The way she said his name made me wonder if she had heard anything else I’d said. “Lieutenant Spinrek,” I amended, and muttered, “We knew each other a long time ago.”

She gave a curt nod. Then, staring straight down the road, she asked me, “And how are you related to Mistress Epiny?”

“I—”

She cut me off while I was still deciding whether to act bewildered or to lie. “You look alike around the eyes. And she often speaks to her husband of her fears about what might have befallen Nevare.” Her voice went hard. “I never would have taken you for a cruel man. She’s with child and having a bad time of it, and you leave her in anxiety, both of you. I don’t know who is more despicable, you or her husband.”

“You don’t understand. It would ruin her reputation to be connected to me. It would bring her great unhappiness. It’s better that for now she knows nothing.”

“So that when you tell her later, she can feel an even greater
fool? Most folk around town don’t know your name. They just call you the Cemetery Sentry. But sooner or later, she’ll put it all together. She’s not dim, that one, though you seem to treat her as if she is.”

I dropped all effort at pretense. “My cousin is not dim. But in many ways, she is too quick to risk herself. I won’t have her put herself in danger for my sake, especially when I do not think it would truly help me at all. All she could do is stain her reputation with mine, to no good end. I love her too much to allow her to do that to herself.”

I had not expected to speak with such vehemence, and when I uttered my feelings aloud, I was surprised at the strength of them. I think Amzil was, too, for she looked both taken aback and chastened. After a moment, she said more quietly, “I think I understand you better now.”

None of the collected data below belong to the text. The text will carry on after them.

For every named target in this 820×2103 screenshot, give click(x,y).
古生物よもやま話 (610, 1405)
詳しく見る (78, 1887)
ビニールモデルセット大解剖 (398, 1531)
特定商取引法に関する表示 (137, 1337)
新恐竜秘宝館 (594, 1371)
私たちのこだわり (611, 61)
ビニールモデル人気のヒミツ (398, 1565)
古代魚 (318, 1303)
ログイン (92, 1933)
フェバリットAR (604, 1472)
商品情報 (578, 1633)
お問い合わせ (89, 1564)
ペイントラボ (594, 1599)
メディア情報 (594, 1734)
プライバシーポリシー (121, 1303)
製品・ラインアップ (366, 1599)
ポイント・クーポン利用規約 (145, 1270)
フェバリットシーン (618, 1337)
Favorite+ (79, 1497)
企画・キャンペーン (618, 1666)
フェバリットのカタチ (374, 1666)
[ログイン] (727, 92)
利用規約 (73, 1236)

“Well. Good. And if we are finished with that, please let me know that you understood my earlier words as well. After the Dust Dance, at most a few days will pass before Speck plague sweeps through Gettys. I do not think we can stop it. Quarantine yourself and your children, and please do not let my cousin go out and risk herself. Remind her that if she does, she risks her child as well. That should get her attention.”

“I did hear you,” Amzil replied a bit testily. “And I will tell the lieutenant about the water and the courier. Mistress Epiny has told me of her journey here from Bitter Springs. I do not think you can expect that water to arrive soon.” She shook her head at me. “If you thought it worked, why did not they immediately start bringing it in to Gettys? If you know the Dust Dance could spread the plague, why did you not warn everyone ahead of time?”

“We’re not sure the water will work. It seemed to work for Spink and Epiny, and they did bring some when they came, as much as Epiny could manage, actually. As for the Dust Dance…we, that is, I believe it spreads the plague. I haven’t had much luck in convincing anyone else of that.”

We had reached the outskirts of Gettys town. The streets were still empty. Everyone, I suddenly knew, would have converged inside the fort to watch the welcome speeches and ceremonies.
As we grew closer, my heart sank. Where the Speck tent village had been there was little more than trampled earth. This morning, Clove and I had ridden past it. Now it was gone. They had melted away, leaving no sign of where they had gone. I suspected I knew why they had gone. They’d be well away from Gettys before the deadly dust rode the breezes. “I think we’re too late,” I said quietly. “They’ve left. And Specks don’t usually travel during the day, only in the evenings or nights.”